BOFRF: A Novel Boosting-Based Federated Random Forest Algorithm on Horizontally Partitioned Data


Creative Commons License

Gencturk M., SINACI A. A., Cicekli N. K.

IEEE ACCESS, cilt.10, ss.89835-89851, 2022 (SCI-Expanded) identifier identifier

  • Yayın Türü: Makale / Tam Makale
  • Cilt numarası: 10
  • Basım Tarihi: 2022
  • Doi Numarası: 10.1109/access.2022.3202008
  • Dergi Adı: IEEE ACCESS
  • Derginin Tarandığı İndeksler: Science Citation Index Expanded (SCI-EXPANDED), Scopus, Compendex, INSPEC, Directory of Open Access Journals
  • Sayfa Sayıları: ss.89835-89851
  • Anahtar Kelimeler: Data models, Random forests, Predictive models, Classification algorithms, Collaborative work, Boosting, Prediction algorithms, Machine learning, Privacy, Collaborative work, Ensemble learning, federated learning, machine learning, privacy-preservation, random forest classification
  • Orta Doğu Teknik Üniversitesi Adresli: Evet

Özet

The application of federated learning on ensemble methods is a common practice with the goal of increasing the predictive power of local models. However, although existing federated solutions utilizing ensemble methods can achieve this when the datasets of sites are balanced and of good quality, i.e., the local models are already above a certain accuracy threshold, they usually fail to provide the same level of improvement to the models of sites that have an unsuccessful classifier because of their poor quality or imbalanced data. To address this challenge, we propose a novel federated ensemble classification algorithm for horizontally partitioned data, namely Boosting-based Federated Random Forest (BOFRF), which not only increases the predictive power of all participating sites, but also provides significantly high improvement on the predictive power of sites having unsuccessful local models. We implement a federated version of random forest, which is a well-known bagging algorithm, by adapting the idea of boosting to it.
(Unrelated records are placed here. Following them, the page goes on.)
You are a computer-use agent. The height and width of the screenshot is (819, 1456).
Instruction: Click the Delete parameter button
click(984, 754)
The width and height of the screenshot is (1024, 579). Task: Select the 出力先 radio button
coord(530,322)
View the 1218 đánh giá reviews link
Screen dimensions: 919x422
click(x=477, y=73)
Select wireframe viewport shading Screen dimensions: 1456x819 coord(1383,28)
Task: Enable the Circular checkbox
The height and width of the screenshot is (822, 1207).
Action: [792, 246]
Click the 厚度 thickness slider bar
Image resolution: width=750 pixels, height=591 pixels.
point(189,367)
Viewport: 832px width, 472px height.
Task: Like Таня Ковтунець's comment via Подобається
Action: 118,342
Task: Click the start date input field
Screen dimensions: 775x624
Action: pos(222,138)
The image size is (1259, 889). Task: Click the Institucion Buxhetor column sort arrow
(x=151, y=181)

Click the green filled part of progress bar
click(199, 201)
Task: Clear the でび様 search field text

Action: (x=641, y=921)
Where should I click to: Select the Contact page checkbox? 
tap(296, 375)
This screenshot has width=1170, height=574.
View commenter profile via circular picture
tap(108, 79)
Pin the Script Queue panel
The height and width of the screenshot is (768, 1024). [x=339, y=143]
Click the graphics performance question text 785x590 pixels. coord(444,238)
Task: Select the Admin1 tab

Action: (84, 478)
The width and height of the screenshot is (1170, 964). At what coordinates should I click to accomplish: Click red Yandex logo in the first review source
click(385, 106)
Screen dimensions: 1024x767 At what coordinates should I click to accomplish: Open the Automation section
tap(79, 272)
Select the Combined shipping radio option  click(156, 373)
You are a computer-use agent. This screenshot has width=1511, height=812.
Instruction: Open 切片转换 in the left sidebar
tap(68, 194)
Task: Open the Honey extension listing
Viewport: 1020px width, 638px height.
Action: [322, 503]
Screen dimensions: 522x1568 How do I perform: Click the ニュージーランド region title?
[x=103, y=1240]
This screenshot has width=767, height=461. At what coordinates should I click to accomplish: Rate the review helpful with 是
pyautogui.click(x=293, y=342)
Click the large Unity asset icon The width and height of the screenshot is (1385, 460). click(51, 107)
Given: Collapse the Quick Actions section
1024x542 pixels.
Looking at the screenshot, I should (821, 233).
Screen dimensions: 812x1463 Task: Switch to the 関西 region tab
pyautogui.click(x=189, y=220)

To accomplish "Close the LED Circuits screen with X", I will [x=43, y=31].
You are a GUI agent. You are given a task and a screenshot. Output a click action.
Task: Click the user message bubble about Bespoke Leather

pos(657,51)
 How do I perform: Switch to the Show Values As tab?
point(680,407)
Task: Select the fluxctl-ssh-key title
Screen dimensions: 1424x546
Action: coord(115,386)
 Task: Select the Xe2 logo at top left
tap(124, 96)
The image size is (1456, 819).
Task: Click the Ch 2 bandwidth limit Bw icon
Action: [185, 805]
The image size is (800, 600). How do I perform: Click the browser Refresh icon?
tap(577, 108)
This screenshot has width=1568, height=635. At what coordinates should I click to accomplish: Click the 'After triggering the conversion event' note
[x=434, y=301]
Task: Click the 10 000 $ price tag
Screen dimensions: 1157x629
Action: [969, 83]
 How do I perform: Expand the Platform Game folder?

We introduce a novel aggregation and weight calculation methodology that assigns weights to local classifiers based on their classification performance at each site without increasing the communication or computation cost. We evaluate the performance of our proposed algorithm in different federated environments that we set up by using four healthcare datasets. The empirical results show that BOFRF improves the predictive power of local random forest models in all cases. The advantage of BOFRF is that the level of improvement it provides for sites having unsuccessful local models is significantly high unlike existing solutions.